(Document source)
+===+

Prendre davantage en compte l’oral en cours de Lettres, tel est l’un des axes forts de l’enseignement du Français au lycée. C’est bien en ce sens qu’évolue l’épreuve orale des EAF puisqu’elle accorde désormais une place privilégiée à une lecture « à voix haute juste, pertinente et expressive » en ouverture de l’explication du texte littéraire. Lieu stratégique d’une appropriation intime de ce texte, cette lecture orale participe de la construction d’une culture littéraire plus personnelle, puisqu’elle incite l’élève à s’engager dans le texte, à en traduire l’émotion, à rendre compte de sa singularité. De fait, une lecture orale bien maîtrisée pose les jalons de l’interprétation littéraire du texte en même temps qu’elle permet d’en vérifier le degré d’appropriation et de compréhension. L’expérimentation pédagogique proposée ici vise à renforcer le lien qui existe entre lecture orale et analyse. Elle a été proposée à une classe de STI2D en début d’année dans le cadre de l’étude d’un extrait du chapitre « Des cannibales » des Essais de Montaigne.
Première étape : négocier la difficulté du texte
De la nécessité de comprendre le texte pour mieux le lire.
Accéder à la compréhension d’un texte pour entrer immédiatement dans une démarche d’analyse demande un effort intellectuel soutenu qui donne parfois aux élèves le sentiment que la littérature se réduit à une expérience d’abstraction desséchante. L’exercice de lecture orale propose au contraire une approche physique, intérieure et intime du texte, il semble plus accessible et signifiant, plus affectif, plus propice à ce premier contact avec le texte.
Dans un premier temps, on propose donc aux élèves d’enregistrer une première lecture orale individuelle d’un extrait des « Cannibales » de Montaigne. Ce premier enregistrement servira de point de comparaison pour apprécier l’évolution de la lecture au cours de l’expérimentation. Si les élèves ont pu se familiariser avec le style de Montaigne dans les séances précédentes, ils n’ont en revanche pas encore été confrontés à l’extrait qu’on leur propose de lire à haute voix. Se pose alors d’emblée la question de la compréhension pour la plupart des élèves : comment bien lire si l’on ne comprend pas tout ? Cette première lecture individuelle, imparfaite et laborieuse, motive alors la première étape de cette expérimentation : négocier le sens du texte avec ses pairs, se mettre d’accord sur une paraphrase éclairante de passages difficiles pour en saisir et en traduire tous les enjeux.

+===+

(Informations affichées)

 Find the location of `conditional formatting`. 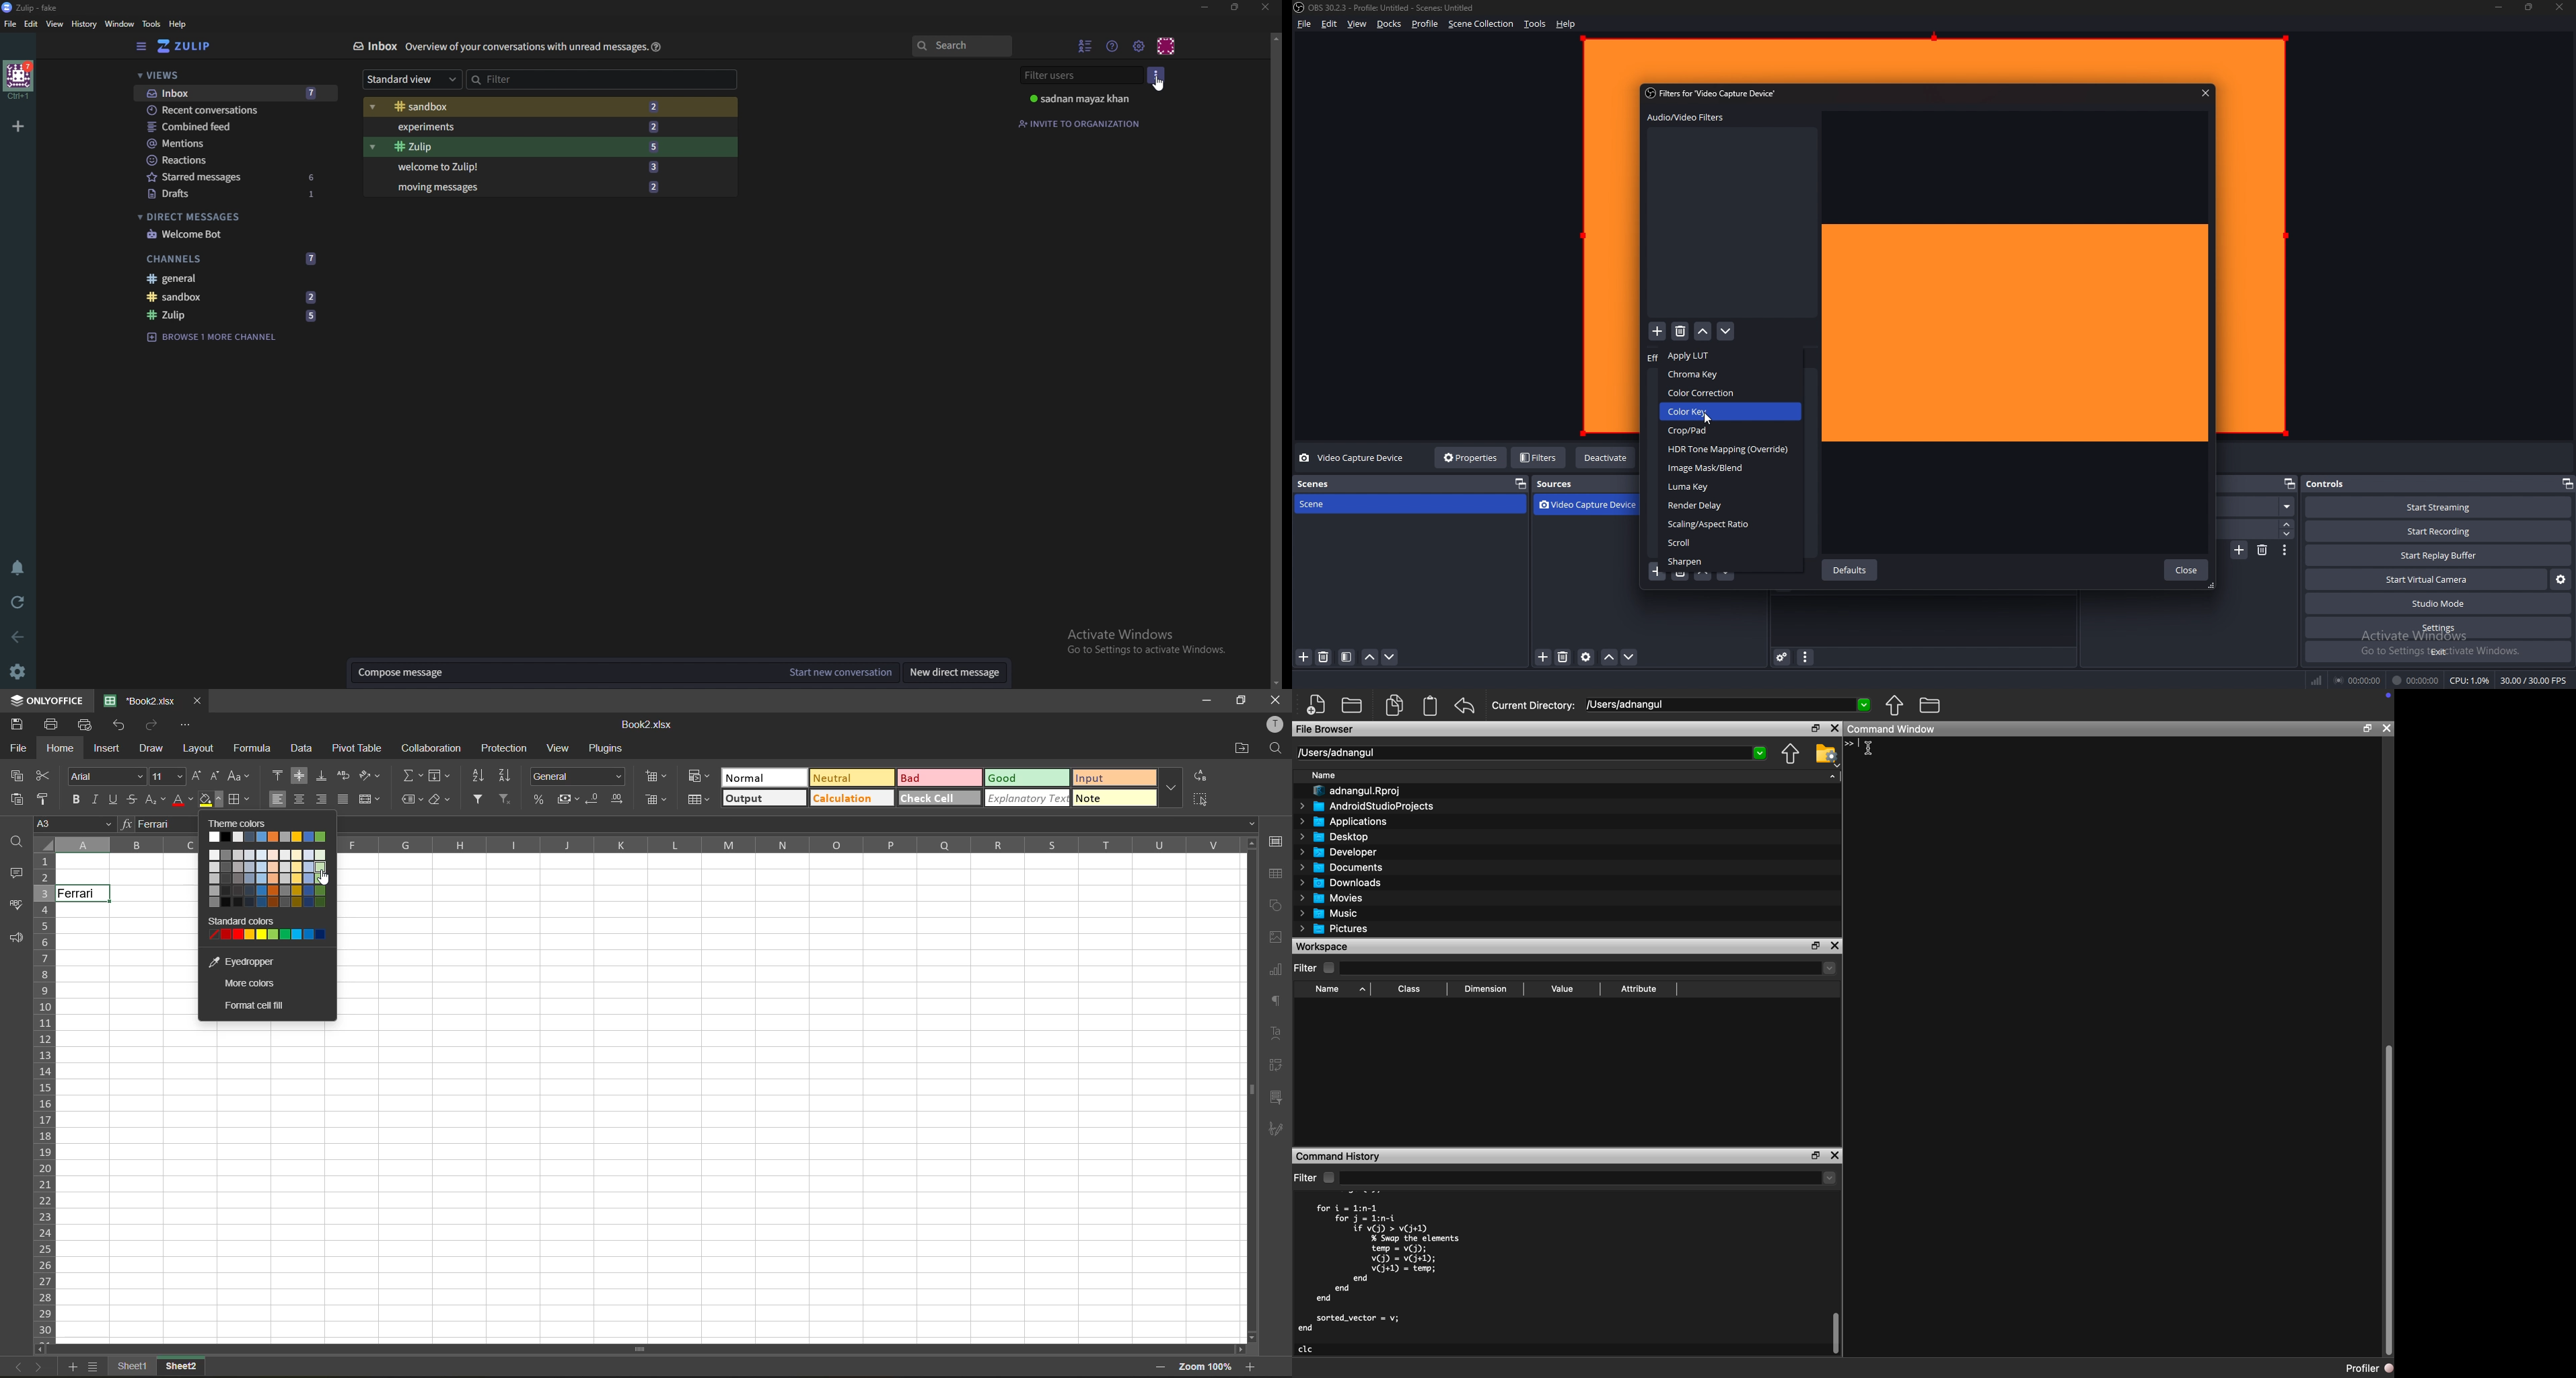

+===+

(Consigne écrite) Pouvez-vous reprendre le texte sur la lecture à voix haute en cours de Lettres au point où il s'interrompt ? Les lignes ne servent à rien ici.

(Corrigé)
On réunit alors les élèves par groupes de trois ou quatre : chacun surligne la ou les phrases qui posent difficulté. A charge pour les autres d’en discuter le sens, d’en formuler une paraphrase avec l’aide du professeur si le texte présente de trop grandes difficultés.
Ce premier « oral d’apprentissage » distinct de l’exercice de lecture expressive, repose sur une modalité de pédagogie différenciée et veut montrer que l’accès au sens ne relève pas toujours de la fulgurance. On est plus souvent amené à comprendre progressivement un texte : plus on le lit, plus on tente de le reformuler, mieux on le comprend. L’élève prend conscience que la compréhension immédiate n’est pas le seul régime de lecture possible, et que comprendre un texte demande un effort de relecture et de reformulation et requiert du temps et des échanges.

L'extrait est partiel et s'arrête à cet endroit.